The general rule in the world of international trade agreements is that a country must treat foreign goods and services in the same manner as it treats domestic ones. The United States, the trade body found, permits online wagering through sites like Youbet.com, a publicly traded company that allows visitors to place bets at horse racing tracks around the globe.

And, of course, some form of casino gambling is legal in more than 30 states, and even local governments advertise gambling services when states encourage people to buy a lottery ticket.

“This isn’t a case of forcing gambling on a population that has decided they don’t like it,” Mr. Mendel said. “This is the world’s biggest consumer and exporter of gambling services trying to prohibit a small country from developing its economy by offering these same services. And we find that deeply hypocritical.”

Indeed, despite all the obstacles Washington has imposed, including making it a crime for banks and credit card companies to handle Internet gambling payments, millions of Americans still manage to play poker and place sports bets online. Many more would certainly do so if the obstacles were removed.

The United States has exhausted its appeals, so Mr. Mendel and lawyers for the United States are arguing over the extent of damages that Antigua has suffered.

Antigua presents a particularly thorny challenge. To balance the scales, a country that wins a W.T.O. case typically demands trade penalties equal to its losses as compensation. But Antigua is so small that any ordinary trade sanctions would barely register in the United States.
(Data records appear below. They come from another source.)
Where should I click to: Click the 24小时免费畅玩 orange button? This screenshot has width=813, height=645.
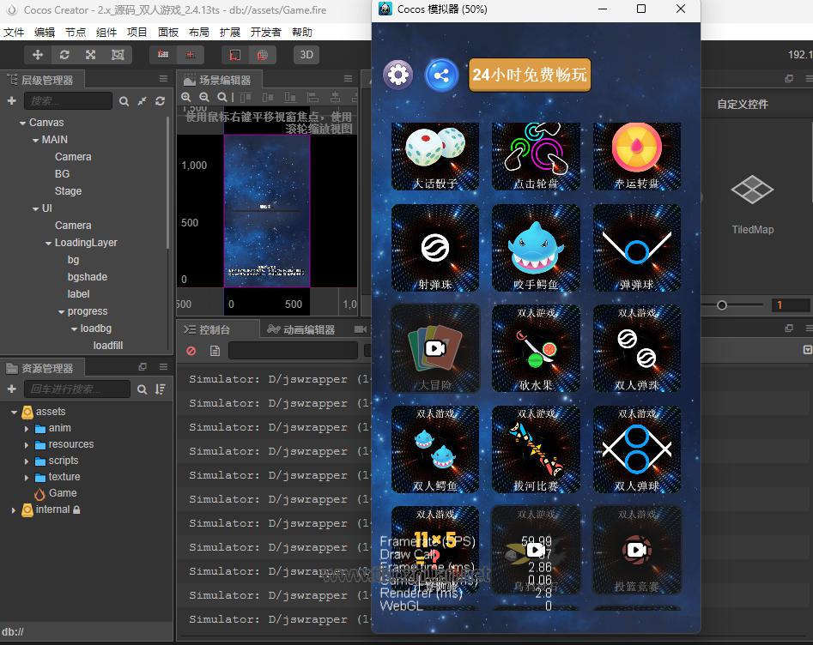point(530,75)
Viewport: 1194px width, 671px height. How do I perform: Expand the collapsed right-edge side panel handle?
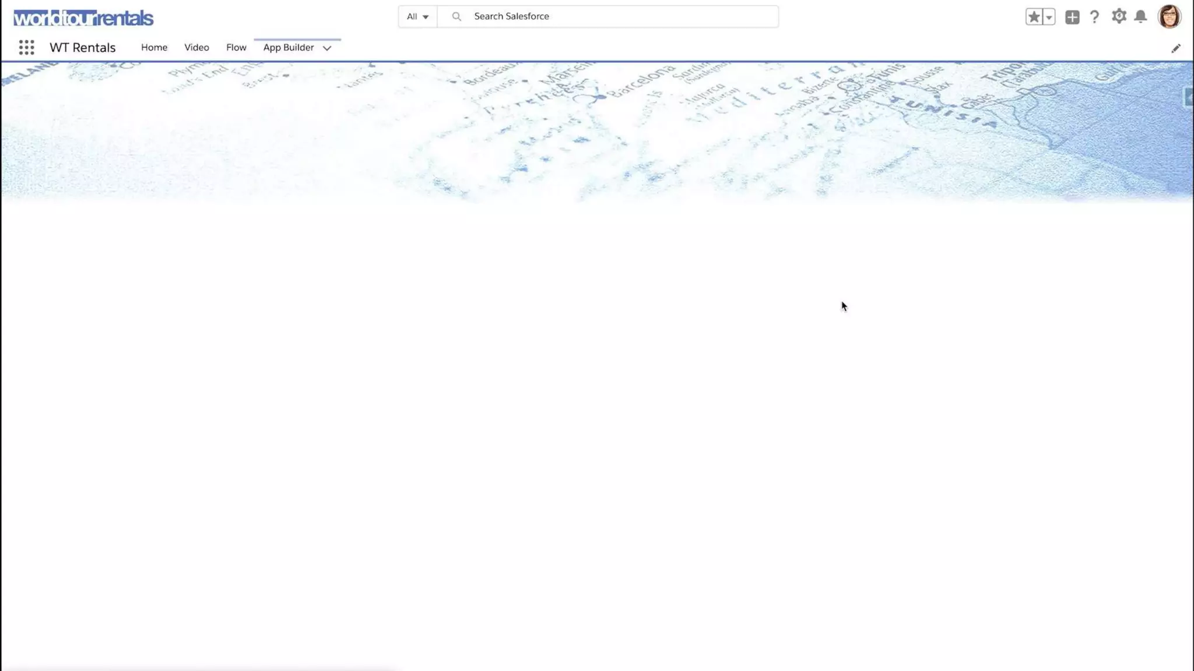[1189, 97]
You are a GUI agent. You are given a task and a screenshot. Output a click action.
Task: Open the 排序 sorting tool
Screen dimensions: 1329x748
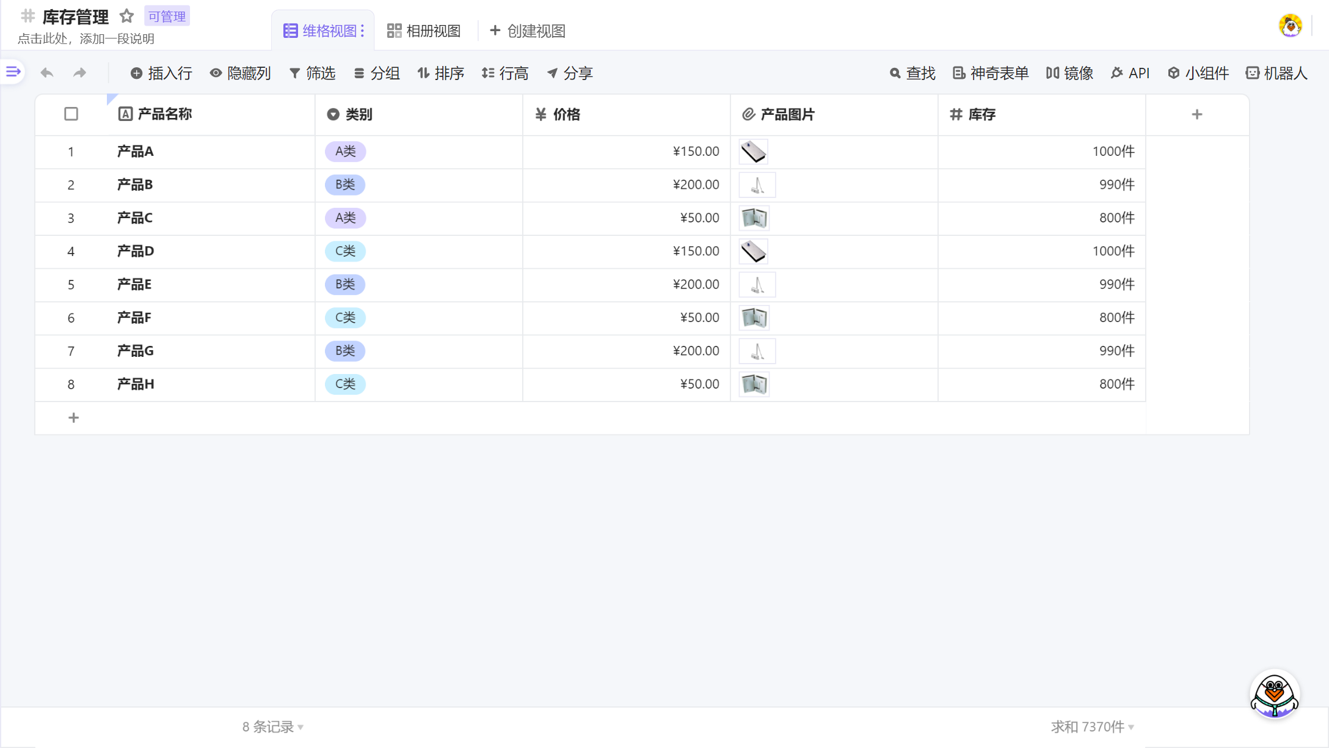(441, 73)
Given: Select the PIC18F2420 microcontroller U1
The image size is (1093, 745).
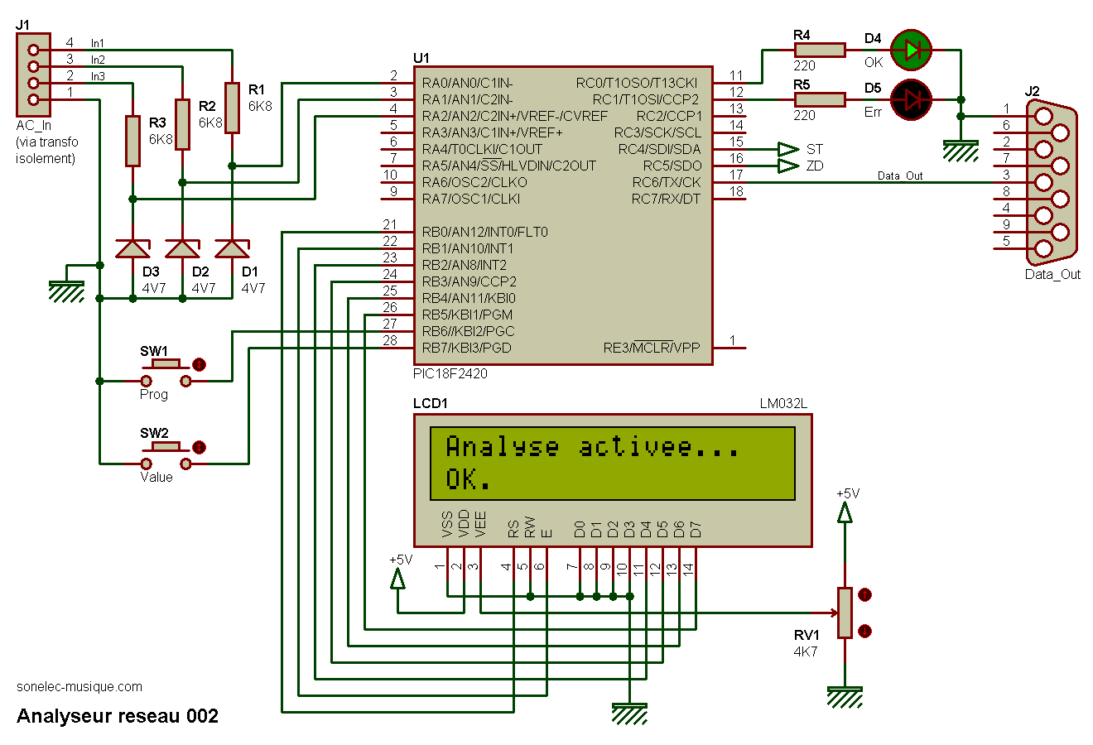Looking at the screenshot, I should [x=563, y=215].
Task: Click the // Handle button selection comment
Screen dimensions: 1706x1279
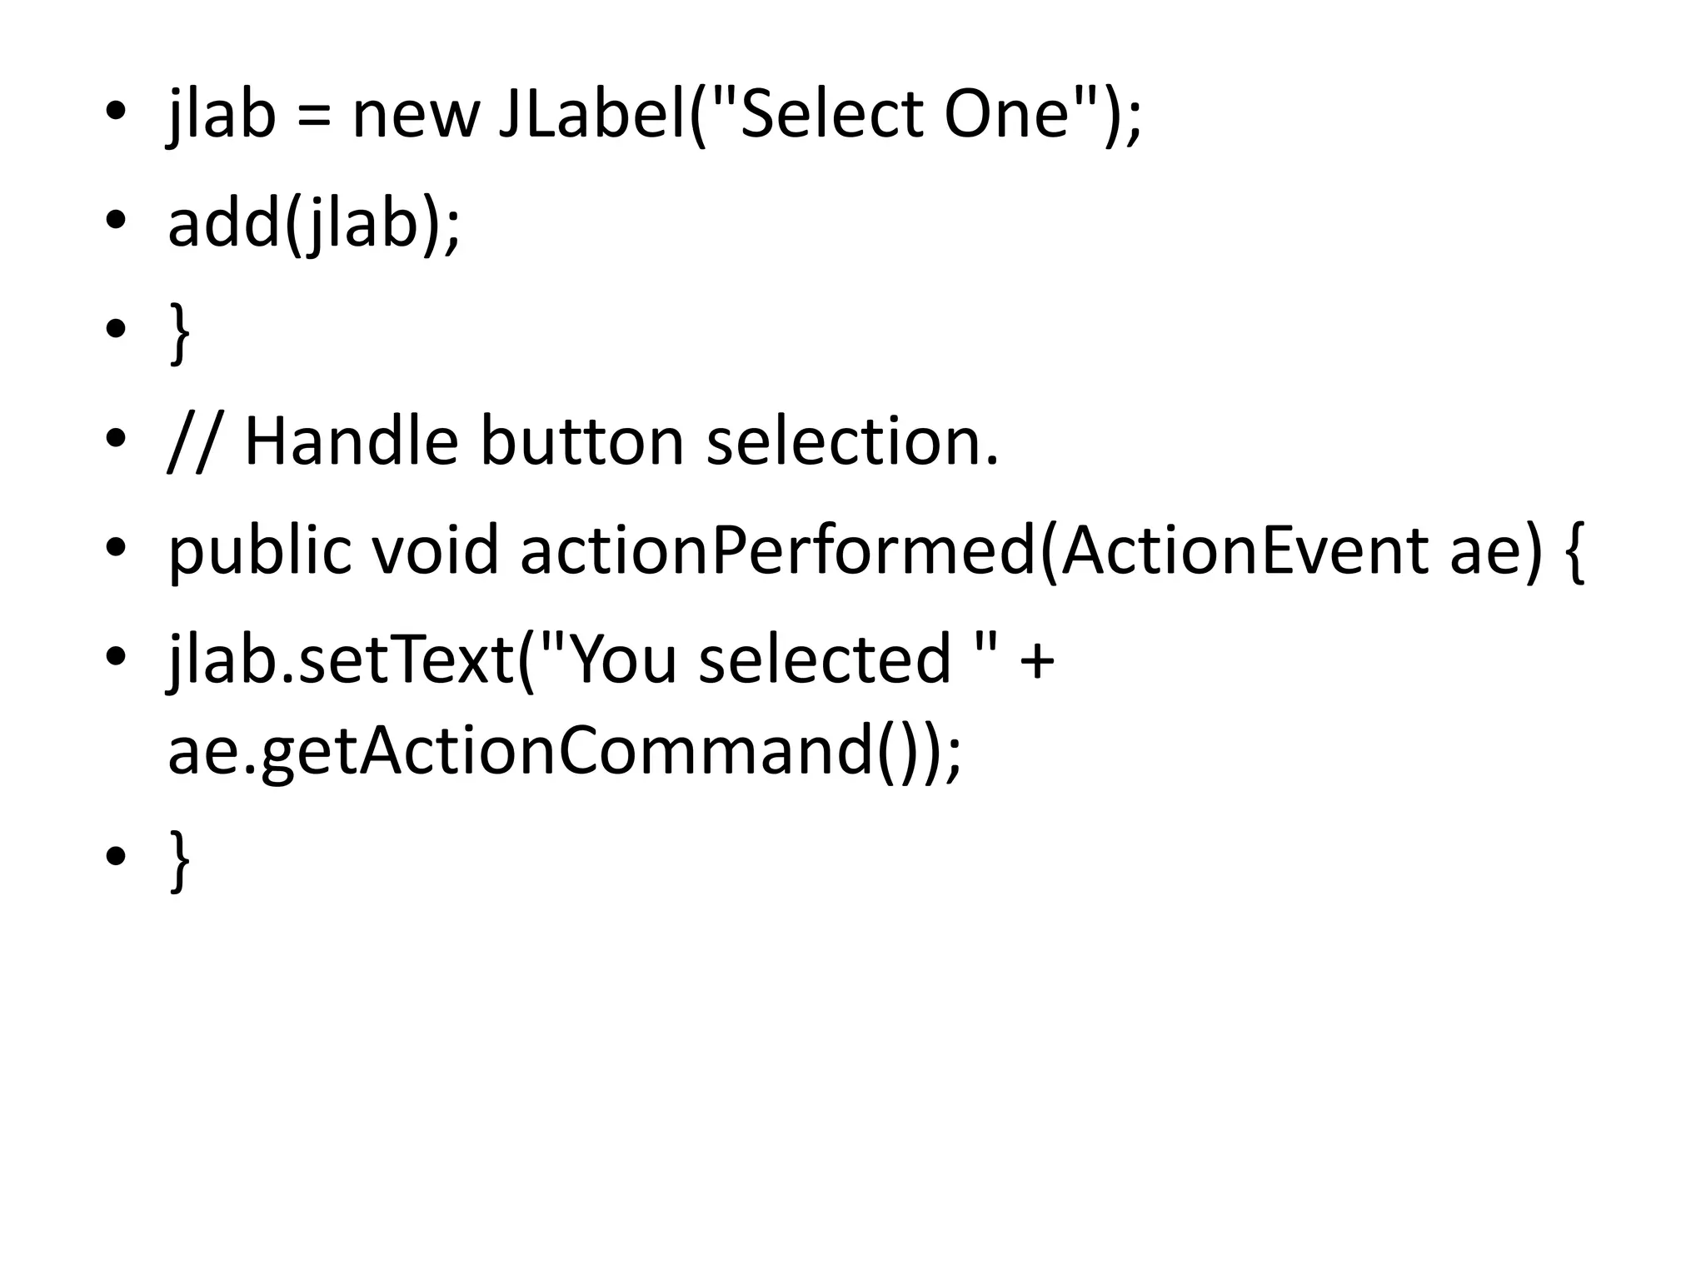Action: pos(582,440)
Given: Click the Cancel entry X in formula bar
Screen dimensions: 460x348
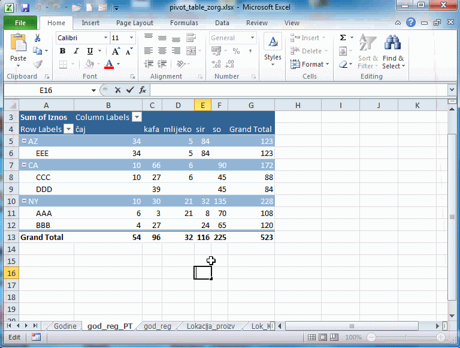Looking at the screenshot, I should tap(117, 90).
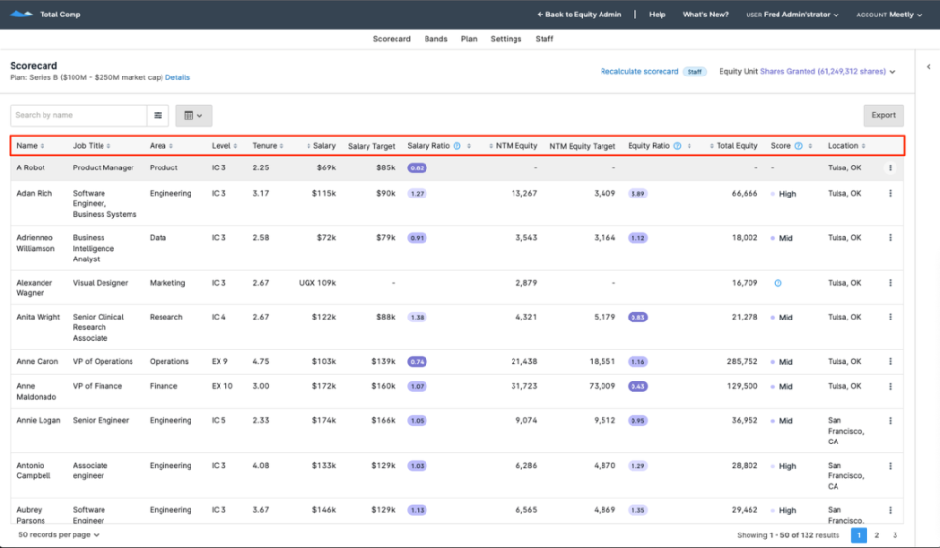
Task: Open the plan Details link
Action: tap(177, 77)
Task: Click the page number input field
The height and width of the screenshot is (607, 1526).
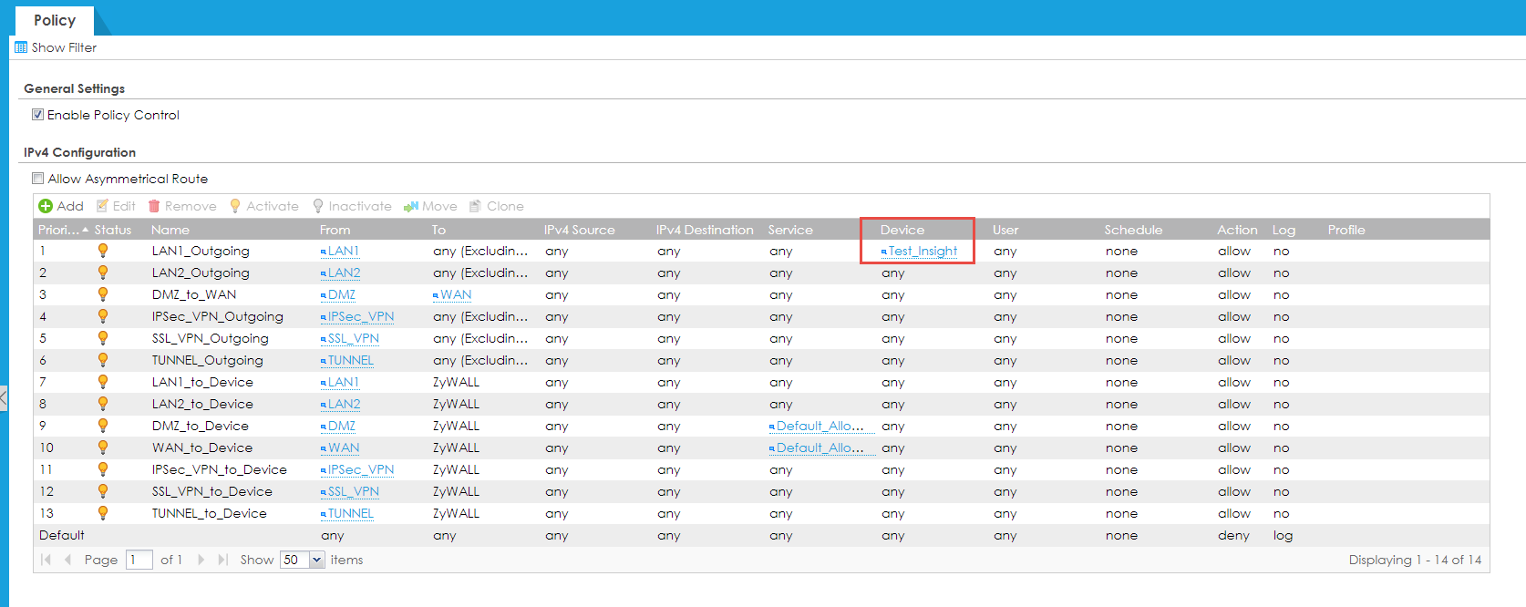Action: coord(139,560)
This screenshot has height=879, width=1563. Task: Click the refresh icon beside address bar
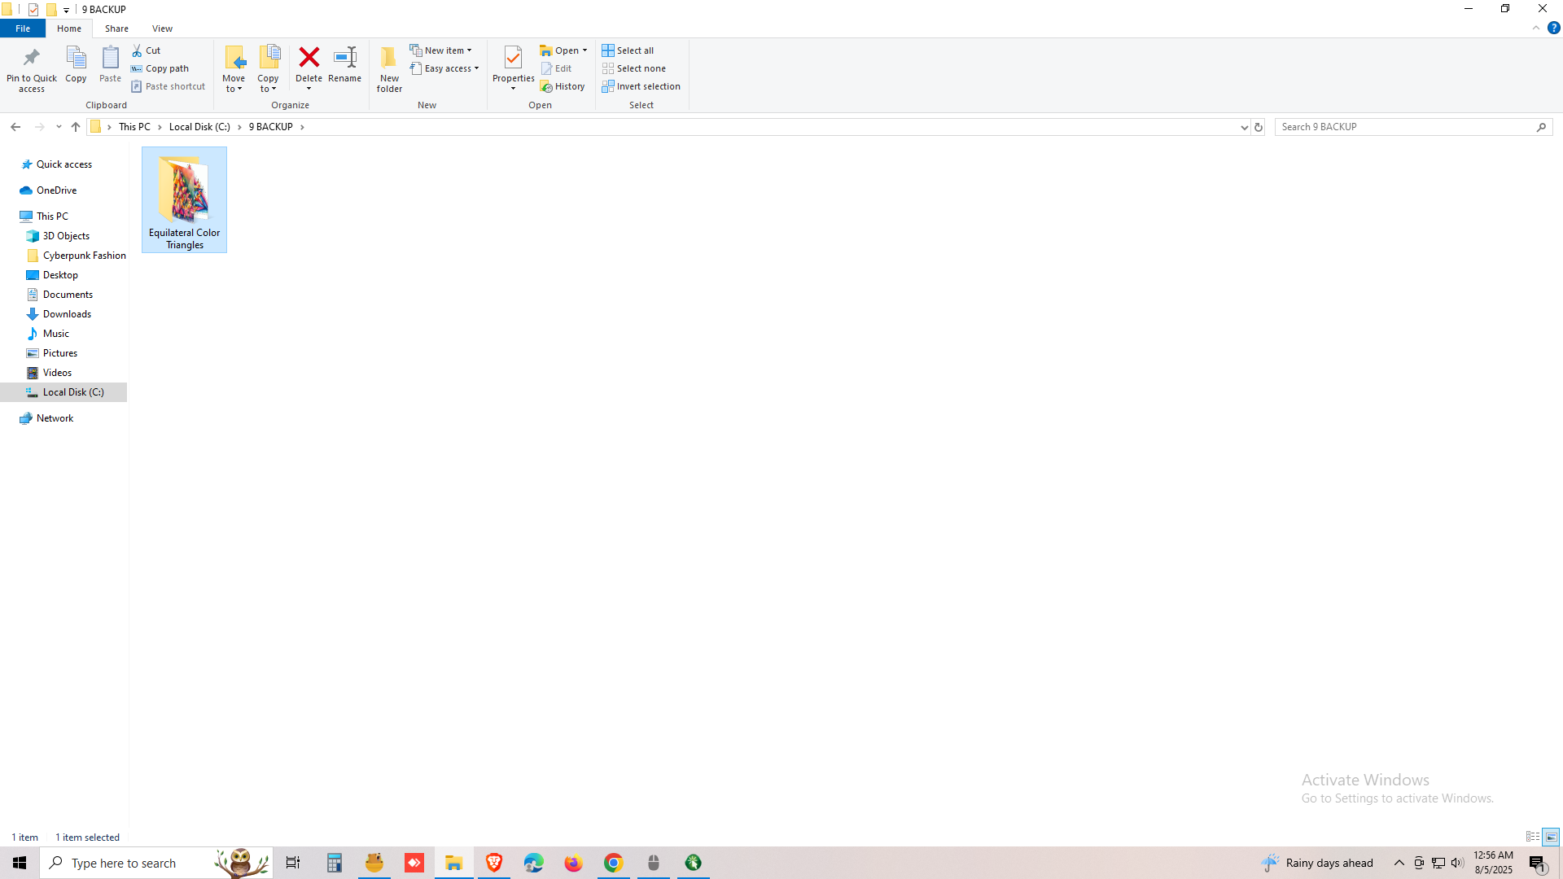pyautogui.click(x=1258, y=127)
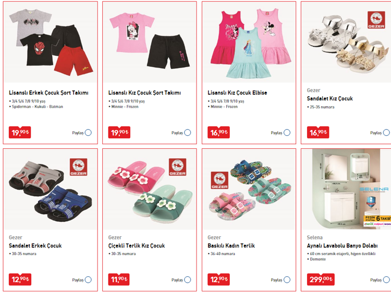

“Compensation is not a check in the mail,” Professor Jackson of Georgetown said. “It’s the right to raise trade barriers against the country in violation.” Whatever trade barriers Antigua imposed, he said, “would feel like a pin prick.”

To get around that limitation, Antigua is seeking the right under international law to violate American intellectual property laws.

Only once has the trade organization done so, with Ecuador, though Ecuador never actually took advantage of that power. It was used instead as a cudgel to force Ecuador’s opponents to back down.

“This is all new territory,” said Simon Lester, who worked in the appeals unit of the W.T.O. before helping to found WorldTradeLaw.net, which provides legal analysis of trade law disputes.

Mr. Lester expects Hollywood, the music industry and software makers like Microsoft to press Washington to work things out with Antigua.

“But the question,” he said, “is whether that would be enough to make Congress do something.”